#### ACTION ITEM:
Please return exactly the lines from the beginning of the listing up to and including the line with "532x350 pixels.", with no pictures.

#### DATA EXTRACTS:

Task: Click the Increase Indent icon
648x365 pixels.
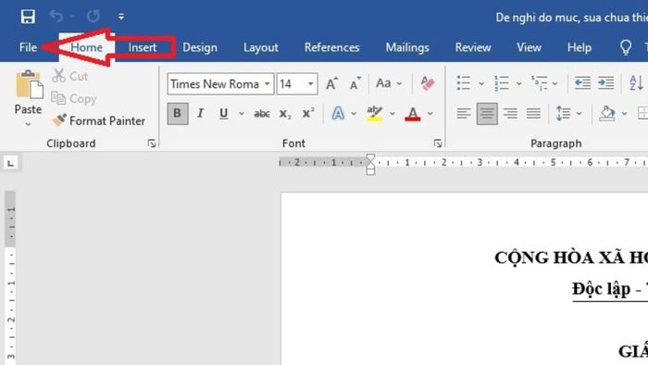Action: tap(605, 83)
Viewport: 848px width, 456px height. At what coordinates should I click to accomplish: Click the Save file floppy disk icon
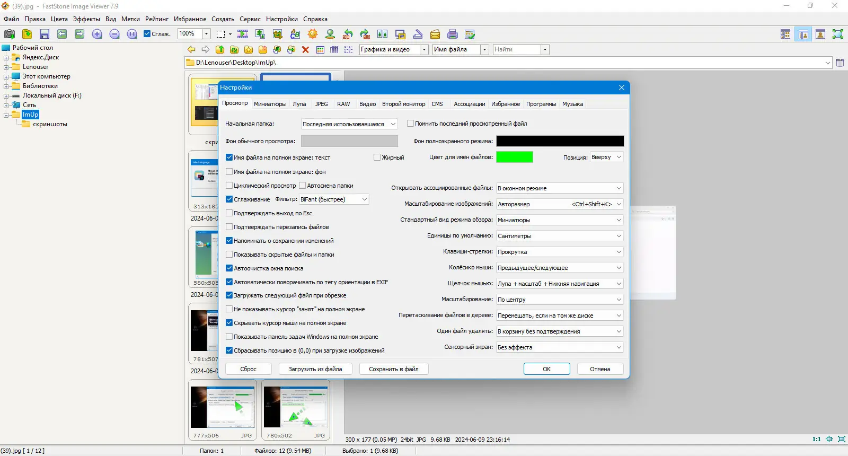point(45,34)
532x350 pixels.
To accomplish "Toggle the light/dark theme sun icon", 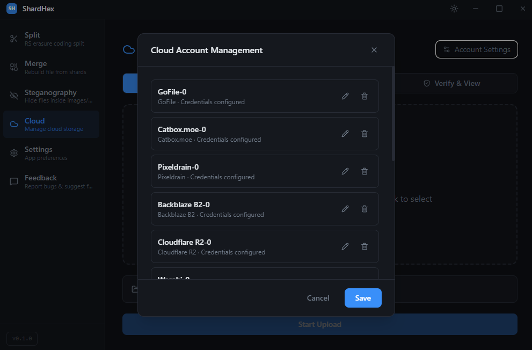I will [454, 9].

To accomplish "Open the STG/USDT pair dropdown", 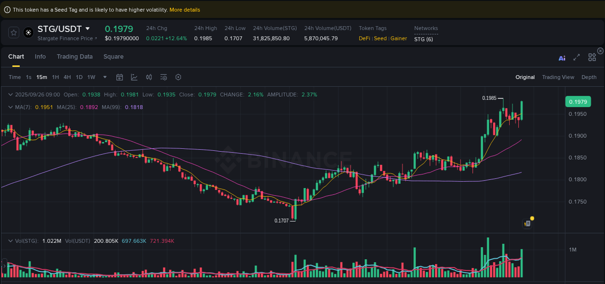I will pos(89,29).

#### THE ANSWER:
Task: Click the Increase Indent icon
648x365 pixels.
Action: tap(605, 83)
Viewport: 848px width, 456px height. At what coordinates should I click to accomplish: Click the Save file floppy disk icon
point(45,34)
532x350 pixels.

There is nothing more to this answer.